→ PROVIDED INFORMATION:
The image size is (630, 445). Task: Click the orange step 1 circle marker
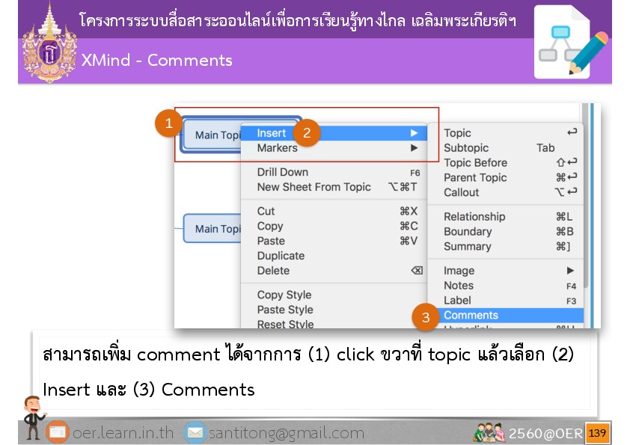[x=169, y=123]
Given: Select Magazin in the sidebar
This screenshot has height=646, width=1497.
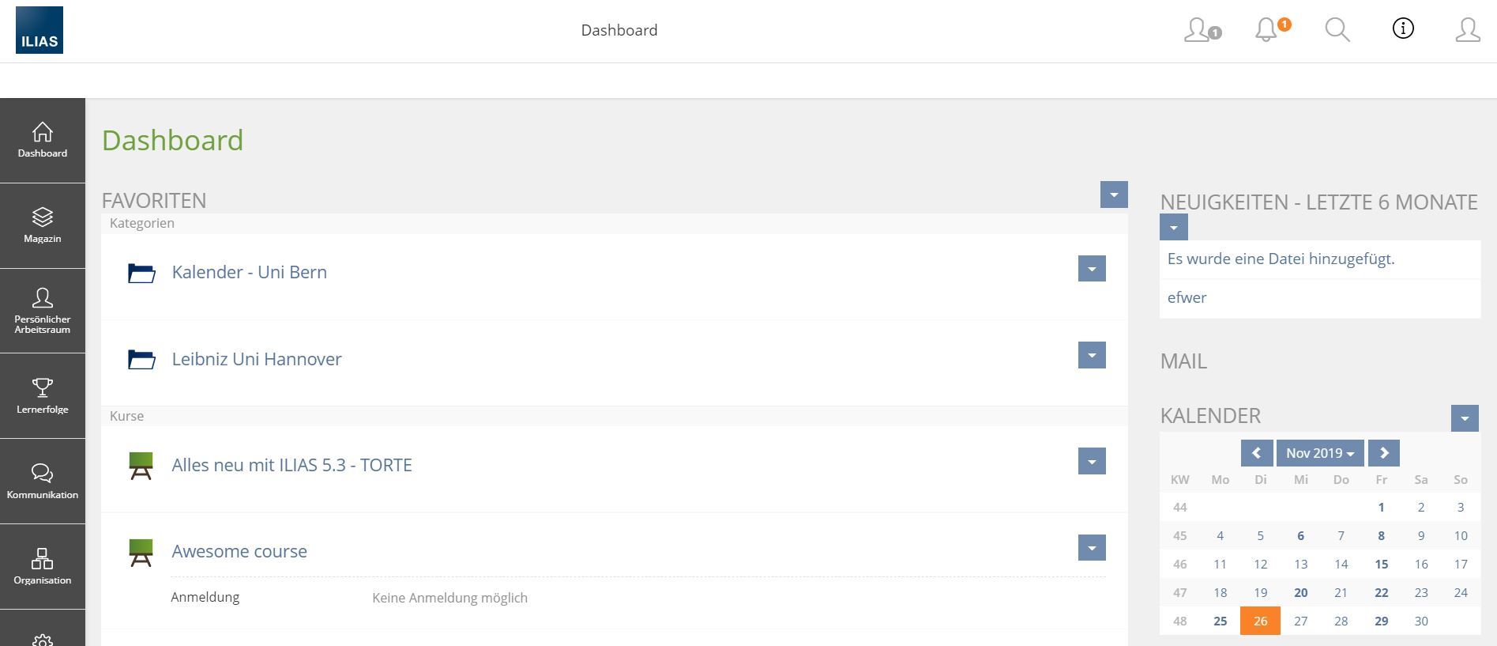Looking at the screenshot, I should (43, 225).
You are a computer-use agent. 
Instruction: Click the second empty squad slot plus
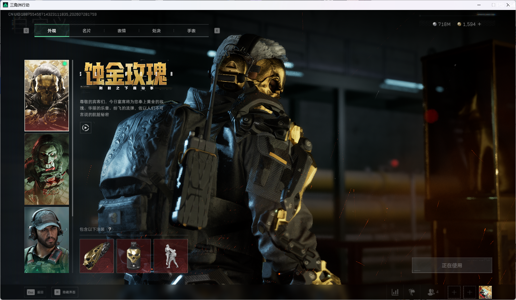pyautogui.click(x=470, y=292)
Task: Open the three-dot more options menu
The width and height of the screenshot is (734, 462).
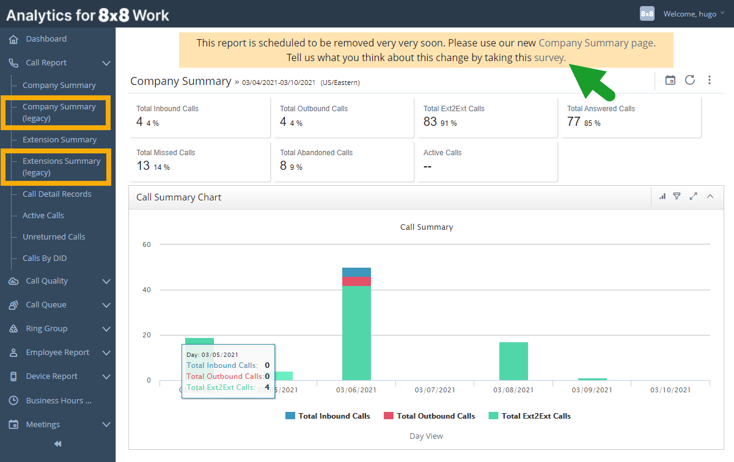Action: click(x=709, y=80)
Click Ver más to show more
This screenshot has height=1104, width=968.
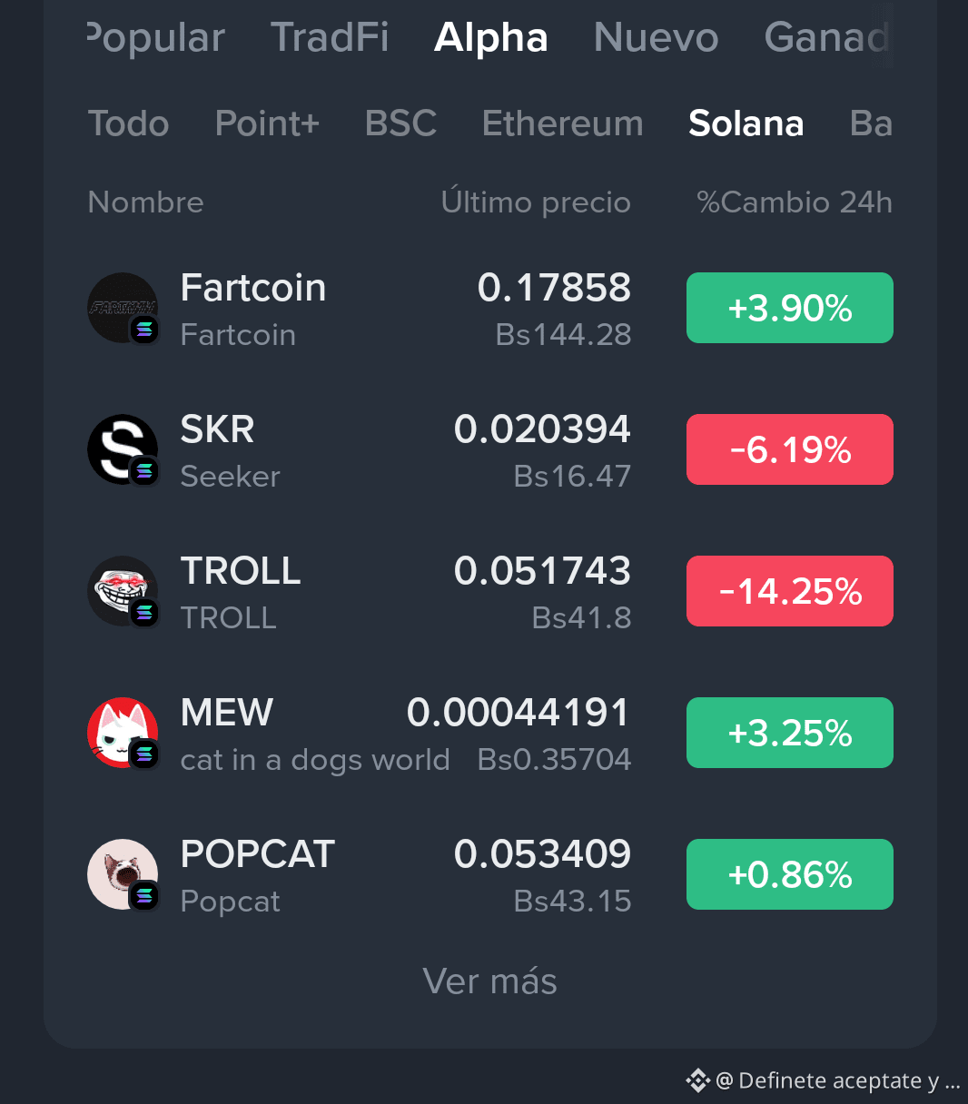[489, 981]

→ THE TASK: Looking at the records above, extract only the lines from the one with "The width and" through the last line, exactly, with the pictures left out.

→ WRITTEN SOLUTION:
The width and height of the screenshot is (734, 462).
Action: click(x=709, y=80)
Click Ver más to show more
This screenshot has height=1104, width=968.
[489, 981]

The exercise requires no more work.